Come è stato necessario per lo scrittore, assumersi totalmente, questo itinerario da “via crucis”, così lo è anche per chi lo interpreta. In exitu non può essere considerato uno spettacolo teatrale, ma è essenzialmente un “frammento” da “una sacra rappresentazione” esemplare che trova il proprio spazio e il proprio luogo in un momento preciso, attraverso la voce di un attore. Quel momento, poi, continua, incessante, nella realtà, in quel grido che esplode nell’aria.
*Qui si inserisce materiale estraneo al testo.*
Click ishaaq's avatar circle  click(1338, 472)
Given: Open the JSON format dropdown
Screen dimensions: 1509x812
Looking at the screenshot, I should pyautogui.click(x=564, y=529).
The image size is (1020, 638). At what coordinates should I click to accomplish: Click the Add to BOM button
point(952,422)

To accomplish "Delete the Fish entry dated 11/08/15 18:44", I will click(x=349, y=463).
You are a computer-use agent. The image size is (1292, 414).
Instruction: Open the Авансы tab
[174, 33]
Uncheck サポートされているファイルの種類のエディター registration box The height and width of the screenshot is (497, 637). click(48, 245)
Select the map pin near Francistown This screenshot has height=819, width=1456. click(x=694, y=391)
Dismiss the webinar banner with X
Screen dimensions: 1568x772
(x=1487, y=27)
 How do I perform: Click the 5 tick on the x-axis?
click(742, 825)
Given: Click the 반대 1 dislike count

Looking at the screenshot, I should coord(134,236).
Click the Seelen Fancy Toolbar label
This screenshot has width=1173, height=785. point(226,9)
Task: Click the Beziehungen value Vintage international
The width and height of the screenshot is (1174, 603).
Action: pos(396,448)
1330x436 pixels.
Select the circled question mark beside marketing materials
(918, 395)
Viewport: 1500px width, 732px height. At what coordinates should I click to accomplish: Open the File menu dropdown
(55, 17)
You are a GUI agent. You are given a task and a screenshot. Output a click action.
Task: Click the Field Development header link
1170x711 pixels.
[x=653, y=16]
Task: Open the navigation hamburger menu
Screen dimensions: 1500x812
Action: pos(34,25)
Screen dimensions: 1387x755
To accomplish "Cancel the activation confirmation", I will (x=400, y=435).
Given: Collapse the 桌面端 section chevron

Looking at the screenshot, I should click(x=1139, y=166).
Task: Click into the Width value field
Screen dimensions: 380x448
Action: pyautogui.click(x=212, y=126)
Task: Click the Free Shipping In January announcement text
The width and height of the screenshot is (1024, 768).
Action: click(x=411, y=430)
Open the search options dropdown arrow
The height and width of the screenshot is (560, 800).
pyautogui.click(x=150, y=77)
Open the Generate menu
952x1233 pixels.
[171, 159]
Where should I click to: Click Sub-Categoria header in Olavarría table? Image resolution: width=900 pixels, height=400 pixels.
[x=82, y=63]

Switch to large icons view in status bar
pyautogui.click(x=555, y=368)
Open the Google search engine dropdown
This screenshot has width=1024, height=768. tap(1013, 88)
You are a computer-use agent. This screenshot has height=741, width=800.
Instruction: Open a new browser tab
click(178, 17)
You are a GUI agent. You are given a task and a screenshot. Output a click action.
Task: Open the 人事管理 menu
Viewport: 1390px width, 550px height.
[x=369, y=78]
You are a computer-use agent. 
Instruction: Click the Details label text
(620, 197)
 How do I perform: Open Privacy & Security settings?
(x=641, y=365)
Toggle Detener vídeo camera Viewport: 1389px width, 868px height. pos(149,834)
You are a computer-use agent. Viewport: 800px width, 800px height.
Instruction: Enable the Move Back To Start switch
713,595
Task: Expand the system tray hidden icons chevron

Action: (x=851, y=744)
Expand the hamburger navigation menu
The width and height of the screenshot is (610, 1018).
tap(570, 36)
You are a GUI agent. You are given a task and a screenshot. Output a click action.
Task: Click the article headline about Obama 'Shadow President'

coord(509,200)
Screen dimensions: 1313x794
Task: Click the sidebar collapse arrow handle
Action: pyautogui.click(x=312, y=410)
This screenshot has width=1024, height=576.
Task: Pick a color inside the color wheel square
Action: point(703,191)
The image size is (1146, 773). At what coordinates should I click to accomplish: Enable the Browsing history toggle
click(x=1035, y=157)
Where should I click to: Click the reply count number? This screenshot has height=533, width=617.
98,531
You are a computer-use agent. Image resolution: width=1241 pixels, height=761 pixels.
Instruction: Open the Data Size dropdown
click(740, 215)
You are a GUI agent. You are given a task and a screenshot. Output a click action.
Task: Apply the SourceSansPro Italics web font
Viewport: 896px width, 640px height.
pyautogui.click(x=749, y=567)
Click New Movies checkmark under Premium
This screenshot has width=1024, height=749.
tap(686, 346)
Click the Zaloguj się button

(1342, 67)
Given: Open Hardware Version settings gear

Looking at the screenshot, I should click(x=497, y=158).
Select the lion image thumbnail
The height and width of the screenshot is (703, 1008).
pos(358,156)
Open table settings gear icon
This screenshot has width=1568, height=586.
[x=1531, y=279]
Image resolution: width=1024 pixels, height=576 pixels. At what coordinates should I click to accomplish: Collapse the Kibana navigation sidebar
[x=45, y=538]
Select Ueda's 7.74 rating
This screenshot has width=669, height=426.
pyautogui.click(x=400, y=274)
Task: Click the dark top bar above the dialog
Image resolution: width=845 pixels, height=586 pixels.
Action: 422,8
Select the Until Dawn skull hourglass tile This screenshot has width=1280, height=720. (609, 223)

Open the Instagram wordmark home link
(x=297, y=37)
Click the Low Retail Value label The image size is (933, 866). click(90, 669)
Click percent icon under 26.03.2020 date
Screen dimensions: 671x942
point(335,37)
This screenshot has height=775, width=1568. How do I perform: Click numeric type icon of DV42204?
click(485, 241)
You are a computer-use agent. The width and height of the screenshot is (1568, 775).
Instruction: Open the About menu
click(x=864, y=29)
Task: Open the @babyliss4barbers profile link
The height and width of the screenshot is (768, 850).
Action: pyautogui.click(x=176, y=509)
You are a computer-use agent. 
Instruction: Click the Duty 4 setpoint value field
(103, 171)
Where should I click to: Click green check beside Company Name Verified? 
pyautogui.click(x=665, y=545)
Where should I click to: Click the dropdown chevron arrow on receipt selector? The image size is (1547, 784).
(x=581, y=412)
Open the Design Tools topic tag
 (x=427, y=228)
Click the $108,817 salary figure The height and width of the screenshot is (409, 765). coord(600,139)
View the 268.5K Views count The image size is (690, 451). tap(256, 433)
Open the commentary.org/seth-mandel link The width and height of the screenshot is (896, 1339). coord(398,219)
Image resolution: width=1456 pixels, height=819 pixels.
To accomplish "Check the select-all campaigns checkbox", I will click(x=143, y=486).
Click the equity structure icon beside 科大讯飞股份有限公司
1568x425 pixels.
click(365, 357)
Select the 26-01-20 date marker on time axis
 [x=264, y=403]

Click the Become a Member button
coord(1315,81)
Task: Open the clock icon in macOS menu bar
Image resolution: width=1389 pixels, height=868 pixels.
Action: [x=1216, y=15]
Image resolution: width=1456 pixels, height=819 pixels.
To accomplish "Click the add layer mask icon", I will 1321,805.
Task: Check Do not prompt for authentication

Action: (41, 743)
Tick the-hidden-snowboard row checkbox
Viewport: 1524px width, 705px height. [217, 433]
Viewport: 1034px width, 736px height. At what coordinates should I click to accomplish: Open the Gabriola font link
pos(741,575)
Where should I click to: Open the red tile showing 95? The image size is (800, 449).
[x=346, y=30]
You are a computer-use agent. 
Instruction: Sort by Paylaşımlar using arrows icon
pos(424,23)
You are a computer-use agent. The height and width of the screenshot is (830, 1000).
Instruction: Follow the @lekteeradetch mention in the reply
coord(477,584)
Proprio a questo rimane fedele Extramondo: Andrea Facciocchi, nel portare in scena Riboldi Gino, non lo recita, non ne fa un proprio personaggio, ma lo incarna totalmente, contro il fondo nero al quale va cercando di aggrapparsi quasi per reggere il peso di quella sua disperata necessità di riconoscimento. E lo incarna soprattutto con quella sua voce strettamente lombarda, così roca e potente nel dirsi, così vera nel modulare i toni di questa invettiva contro la “città-civis”. Andrea Facciocchi è anche una straordinaria “presenza fisica” che però nello spettacolo, c’è, ma è come se venisse cancellata: diventa puro movimento che segue l’andamento della voce e dei suoi toni, quel rifluire tra l’urlo e la preghiera, la richiesta di pietà e perdono e il bisogno di un’ultima tenerezza, riportata alla memoria dei luoghi materni, ad una memoria fatta di un campanile, della festa per la prima comunione, da un tempo che rimanda al “grembo”. Riemergono così le tracce di magone e Facciocchi le inclina verso una solida pietà, modulando i toni su quel sentimento di “magone” tanto lombardo e tanto testoriano, da diventare evocazione delle radici come ragione per la pietà e per la sua richiesta. Extramondo non ha scelto di “interpretare” il Riboldi Gino, ma di dargli la voce, al di là di qualsiasi espressionismo, ben sottolineato dalla regia di Michela Blasi e da quel nero, informe, in cui l’attore si muove, colpito solo da lampi di luce, quasi a sottolineare certi rimandi figurativi a Bacon che l’espressione corporea di Andrea Facciocchi molto spesso ricorda.